#### [WHAT IS EXPECTED]
Give again, unchanged, the line that contains "Image resolution: width=406" together with every line that follows it until the entries end.

Source records
==================================================

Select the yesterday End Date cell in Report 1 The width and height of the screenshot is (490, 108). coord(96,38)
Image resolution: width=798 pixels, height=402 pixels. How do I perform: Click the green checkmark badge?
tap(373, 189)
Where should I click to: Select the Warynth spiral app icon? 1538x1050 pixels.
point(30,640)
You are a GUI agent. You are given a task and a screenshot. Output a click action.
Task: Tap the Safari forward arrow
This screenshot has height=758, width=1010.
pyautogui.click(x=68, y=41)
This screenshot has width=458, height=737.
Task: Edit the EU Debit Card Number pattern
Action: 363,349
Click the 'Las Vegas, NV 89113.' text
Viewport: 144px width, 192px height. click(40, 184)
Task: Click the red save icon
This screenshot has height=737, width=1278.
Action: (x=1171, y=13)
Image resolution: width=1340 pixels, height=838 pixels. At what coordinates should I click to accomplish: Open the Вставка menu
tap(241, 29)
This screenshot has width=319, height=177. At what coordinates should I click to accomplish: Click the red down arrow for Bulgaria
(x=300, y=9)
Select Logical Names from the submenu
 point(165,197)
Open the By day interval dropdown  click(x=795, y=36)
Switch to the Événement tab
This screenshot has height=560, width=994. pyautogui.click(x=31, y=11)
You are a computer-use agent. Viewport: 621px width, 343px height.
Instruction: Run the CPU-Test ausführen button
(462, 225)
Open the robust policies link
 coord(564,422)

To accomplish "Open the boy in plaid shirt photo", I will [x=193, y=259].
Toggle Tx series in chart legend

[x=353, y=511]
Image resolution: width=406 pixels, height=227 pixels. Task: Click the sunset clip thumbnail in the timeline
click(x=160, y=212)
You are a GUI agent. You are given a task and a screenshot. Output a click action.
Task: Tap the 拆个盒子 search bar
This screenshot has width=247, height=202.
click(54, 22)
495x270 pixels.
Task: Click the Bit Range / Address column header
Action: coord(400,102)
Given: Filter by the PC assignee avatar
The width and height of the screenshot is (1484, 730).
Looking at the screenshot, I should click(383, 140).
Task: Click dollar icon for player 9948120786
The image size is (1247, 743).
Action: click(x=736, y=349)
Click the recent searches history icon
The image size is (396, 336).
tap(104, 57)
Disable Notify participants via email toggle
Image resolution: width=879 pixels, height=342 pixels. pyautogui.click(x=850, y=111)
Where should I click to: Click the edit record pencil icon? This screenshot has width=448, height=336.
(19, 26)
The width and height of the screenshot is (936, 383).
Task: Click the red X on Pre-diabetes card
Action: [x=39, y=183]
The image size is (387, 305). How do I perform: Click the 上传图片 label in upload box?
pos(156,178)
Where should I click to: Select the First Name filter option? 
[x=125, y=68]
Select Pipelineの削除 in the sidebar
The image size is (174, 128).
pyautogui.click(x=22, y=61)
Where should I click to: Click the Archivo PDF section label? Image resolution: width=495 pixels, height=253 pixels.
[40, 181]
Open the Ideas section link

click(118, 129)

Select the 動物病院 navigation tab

==================================================

#### [EXERCISE OUTPUT]
Image resolution: width=406 pixels, height=227 pixels. Task: Click the sunset clip thumbnail in the timeline
click(x=160, y=212)
You are a GUI agent. You are given a task and a screenshot. Output a click action.
Task: Tap the 拆个盒子 search bar
This screenshot has width=247, height=202.
click(54, 22)
495x270 pixels.
Task: Click the Bit Range / Address column header
Action: coord(400,102)
Given: Filter by the PC assignee avatar
The width and height of the screenshot is (1484, 730).
Looking at the screenshot, I should click(383, 140).
Task: Click dollar icon for player 9948120786
The image size is (1247, 743).
Action: click(x=736, y=349)
Click the recent searches history icon
The image size is (396, 336).
tap(104, 57)
Disable Notify participants via email toggle
Image resolution: width=879 pixels, height=342 pixels. pyautogui.click(x=850, y=111)
Where should I click to: Click the edit record pencil icon? This screenshot has width=448, height=336.
(19, 26)
The width and height of the screenshot is (936, 383).
Task: Click the red X on Pre-diabetes card
Action: [x=39, y=183]
The image size is (387, 305). How do I perform: Click the 上传图片 label in upload box?
pos(156,178)
Where should I click to: Select the First Name filter option? 
[x=125, y=68]
Select Pipelineの削除 in the sidebar
The image size is (174, 128).
pyautogui.click(x=22, y=61)
Where should I click to: Click the Archivo PDF section label? Image resolution: width=495 pixels, height=253 pixels.
[40, 181]
Open the Ideas section link

click(118, 129)

Select the 動物病院 navigation tab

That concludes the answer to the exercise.